A jar of red cabbage and bacon chops.
So the other day David got carried away with bargains again and insisted on buying this jar of red cabbage in Aldi. I tried to stop him even though, like him, I thought it was a red cabbage sauerkraut kind of thing. And as usual I caved. But it wasn't even fermented red cabbage - just red cabbage, supposedly with apple. Anyway he wanted it for his special dinner, and coincidentally in the same shopping expedition I noticed something called bacon chops which I had never heard of before, and so I bought them, thinking they would go well with the red cabbage. Because he had already told me he wanted it for his special meal.
Yesterday was the day that I had to put it all together and so I searched the net for things to do with (a) jars of red cabbage, and (b) bacon chops. And this is what I found.
An excellent recipe from a lady calling herself the Kitchen Maus. She specialises in German food and what she was aiming at here was a dish called blaukraut. And here's an interesting fact about red cabbage - which as she so rightly says is mostly purple.
"It comes down to the PH in the soil. The more acidic the soil, the more red the cabbage will be and vice versa with more alkaline soils and it turning more blue in colour."
Anyway you can find her recipe here. It involved adding some apple, red wine vinegar redcurrant jelly (she suggested lingonberry) and juniper berries. And it did turn out to be pretty good. So first problem solved. Well almost - I do, of course, have some left over, so I shall have to think of something to do with it.
As to the bacon chops - they seem to be quite a big thing in England, but honestly I have never seen them here. I'm not sure whether it isn't just another name for ham steaks - I honestly think that sometimes there is not a real lot of difference between bacon and ham here in Australia. Bacon is just not bacon to me - and why can't we get those gorgeous gammon joints that you can get in England? Or am I just being stupid?

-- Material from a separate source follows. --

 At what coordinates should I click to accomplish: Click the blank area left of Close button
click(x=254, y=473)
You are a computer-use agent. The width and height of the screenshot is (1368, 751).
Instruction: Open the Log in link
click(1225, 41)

Well I found a bit of a diatribe from Hugh Fearnley-Whittingstall on supermarket bacon which rather rang a bell with me:
"Introduce limp, insipid, Elastoplast-pink rashers to heat, and after a few minutes your frying pan resembles nothing so much as a stagnant pond of fat, salty liquid and sinister, white goo." Hugh Fearnley-Whittingstall
I don't know that my efforts are quite as bad as that, but I certainly never seem to be able to get them all crispy and curly. So River Cottage to the rescue in the form of a recipe for curing your own pork chops and changing them into bacon chops. Simple and an overnight process. I might try it some time. He says you can also do it with pork belly though this would take 48 hours. Then I guess you might have bacon. Click here for the recipe.
But I didn't do this - well I had the supermarket version which I have no doubt Fearnley-Whittingstall would deplore, and I had found a recipe from Nigel Slater for Bacon Chops Cabbage and Apple. The cabbage he used was green and he was cooking it for scratch so I just substituted my red cabbage instead. The picture was a bit misleading though.
I'm not sure what those chunks are in the picture - the apple? And maybe that's cabbage underneath, but you can't really tell and anyway he tells you to nestle the chops in the cabbage and cook them in the oven. The picture almost led me to disaster as I thought it was just a recipe for frying the bacon chops with a very interesting marinade - that's why I chose the recipe - and serving with the cabbage as a side. So I cooked the cabbage, waited a while and then started on the chops, only to discover they had to be 'nestled' into the cabbage and cooked in the oven for 20 minutes. But red cabbage is forgiving and so was David who thought his dinner was ready. And it all turned out pretty well in the end. Though because of the nestling the chops had rather lost the flavour of the marinade and taken on the flavour of the cabbage - which was nicely sweet and sour.
So a sort of success. I have a recipe for fermented red cabbage with beetroot that I aim to try some time. It was in one of Donna Hay's magazines. Next time I see some red cabbage at a reasonable price - which won't be until winter. It's certainly not a summer vegetable. You can get it but it's expensive. I absolutely won't be buying a jar again though. There are so many recipes for other interesting things to do with real red cabbage out there.